En 2012, Tom Dumoulin est, à 22 ans, le plus jeune participant du Tour d'Espagne. Il tombe en Andorre dans la huitième étape. Un de ses proches raconte à Libé : «Les gens ont cru qu'il était mort. Un soigneur s'est approché. Il a vu que son ventre était ouvert. On voyait les boyaux, on aurait dit qu'ils étaient en train de sortir. C'était absolument abominable. Le soigneur a failli vomir.» Dumoulin s'en tire avec des points de suture.

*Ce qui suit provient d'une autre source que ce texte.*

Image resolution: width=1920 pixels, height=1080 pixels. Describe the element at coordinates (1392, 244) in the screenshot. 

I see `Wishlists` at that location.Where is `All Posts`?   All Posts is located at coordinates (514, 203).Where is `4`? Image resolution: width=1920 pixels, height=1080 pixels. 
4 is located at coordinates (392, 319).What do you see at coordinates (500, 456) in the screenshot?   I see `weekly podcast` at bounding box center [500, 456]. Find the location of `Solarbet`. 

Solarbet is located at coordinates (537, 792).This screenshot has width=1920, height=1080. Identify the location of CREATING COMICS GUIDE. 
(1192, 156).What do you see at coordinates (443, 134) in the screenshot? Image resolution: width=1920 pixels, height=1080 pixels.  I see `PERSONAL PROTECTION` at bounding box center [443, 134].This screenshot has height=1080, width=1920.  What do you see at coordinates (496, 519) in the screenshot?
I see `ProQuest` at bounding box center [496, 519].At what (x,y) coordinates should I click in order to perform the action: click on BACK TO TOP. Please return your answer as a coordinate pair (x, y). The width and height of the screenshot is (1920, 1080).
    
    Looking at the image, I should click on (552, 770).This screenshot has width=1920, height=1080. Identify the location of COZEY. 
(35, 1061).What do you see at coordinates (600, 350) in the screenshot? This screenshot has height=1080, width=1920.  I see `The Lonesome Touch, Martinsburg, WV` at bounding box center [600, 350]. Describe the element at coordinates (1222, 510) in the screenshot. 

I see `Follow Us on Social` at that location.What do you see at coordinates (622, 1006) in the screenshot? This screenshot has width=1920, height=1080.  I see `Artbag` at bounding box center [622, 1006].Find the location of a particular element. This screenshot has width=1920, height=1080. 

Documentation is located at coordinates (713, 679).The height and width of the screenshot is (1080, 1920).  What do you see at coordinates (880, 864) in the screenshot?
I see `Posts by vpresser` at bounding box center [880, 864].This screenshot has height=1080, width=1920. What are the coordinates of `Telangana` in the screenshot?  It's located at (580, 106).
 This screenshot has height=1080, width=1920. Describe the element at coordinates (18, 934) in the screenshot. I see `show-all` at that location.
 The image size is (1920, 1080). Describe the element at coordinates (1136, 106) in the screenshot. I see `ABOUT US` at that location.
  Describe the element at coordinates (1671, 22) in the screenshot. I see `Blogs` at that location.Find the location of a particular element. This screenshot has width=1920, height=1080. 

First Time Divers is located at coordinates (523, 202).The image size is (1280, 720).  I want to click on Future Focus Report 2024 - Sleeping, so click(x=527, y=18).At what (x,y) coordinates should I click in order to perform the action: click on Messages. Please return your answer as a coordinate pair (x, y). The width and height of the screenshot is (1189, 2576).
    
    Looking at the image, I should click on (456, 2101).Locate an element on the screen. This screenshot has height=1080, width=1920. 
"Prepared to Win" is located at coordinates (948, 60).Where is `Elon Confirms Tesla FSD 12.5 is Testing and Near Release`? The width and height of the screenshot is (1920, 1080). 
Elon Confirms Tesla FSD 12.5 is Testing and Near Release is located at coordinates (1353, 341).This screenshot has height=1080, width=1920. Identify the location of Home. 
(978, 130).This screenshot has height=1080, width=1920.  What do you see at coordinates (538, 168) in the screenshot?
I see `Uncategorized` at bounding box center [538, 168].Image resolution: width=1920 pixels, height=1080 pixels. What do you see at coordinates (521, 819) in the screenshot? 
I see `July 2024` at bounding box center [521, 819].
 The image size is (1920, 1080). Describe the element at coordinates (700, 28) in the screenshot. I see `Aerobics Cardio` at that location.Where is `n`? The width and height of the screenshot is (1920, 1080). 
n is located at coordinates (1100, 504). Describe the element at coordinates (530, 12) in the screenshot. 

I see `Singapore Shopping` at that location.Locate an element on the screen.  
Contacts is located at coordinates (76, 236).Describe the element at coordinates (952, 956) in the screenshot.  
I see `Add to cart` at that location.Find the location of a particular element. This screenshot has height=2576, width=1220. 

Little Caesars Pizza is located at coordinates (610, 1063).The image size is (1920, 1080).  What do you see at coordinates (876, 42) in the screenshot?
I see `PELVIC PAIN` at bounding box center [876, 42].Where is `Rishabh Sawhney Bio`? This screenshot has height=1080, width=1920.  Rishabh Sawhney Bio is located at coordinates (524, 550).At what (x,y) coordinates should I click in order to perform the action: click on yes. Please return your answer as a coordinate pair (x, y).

Aucun lien, a priori, entre cet accident et l'épisode des intestins baladeurs cinq ans plus tard. «J'ai fait des tests, les médecins m'ont dit que je ne supportais pas le fructose et le lactose», pense-t-il. Le Néerlandais donne ainsi son corps aux journalistes comme une boîte de jeu Docteur Maboule. Il répète qu'il n'a «rien à cacher». En 2015, il publie ses données physiologiques après sa sixième place au Tour d'Espagne. Rien de suspect à relever. Quant à ses progrès, son passage de coureur de contre-la-montre à grimpeur «qui caresse les pédales» (compliment de Lance Armstrong lui-même), il faut imaginer, comme d'hab, une histoire de perte de poids.
Peigné
Dumoulin l'ouvre en grand sur le dopage. Il s'est bouché le nez devant les ordonnances suspectes de Wiggins en 2016 : «Ça sent mauvais !» Il a aussi écorché Froome, qui l'a battu sur le Giro en mai, sans être encore blanchi de son contrôle «anormal» au salbutamol : «A sa place, je ne serais pas venu.» Le beau Dumoulin, grimpeur le mieux peigné du peloton, sulfate un peu moins sur ce Tour, qu'il devrait achever sur le podium et sur lequel il peut espérer une victoire d'étape samedi dans le contre-la-montre au Pays basque. Tom Dumoulin a appris à se retenir.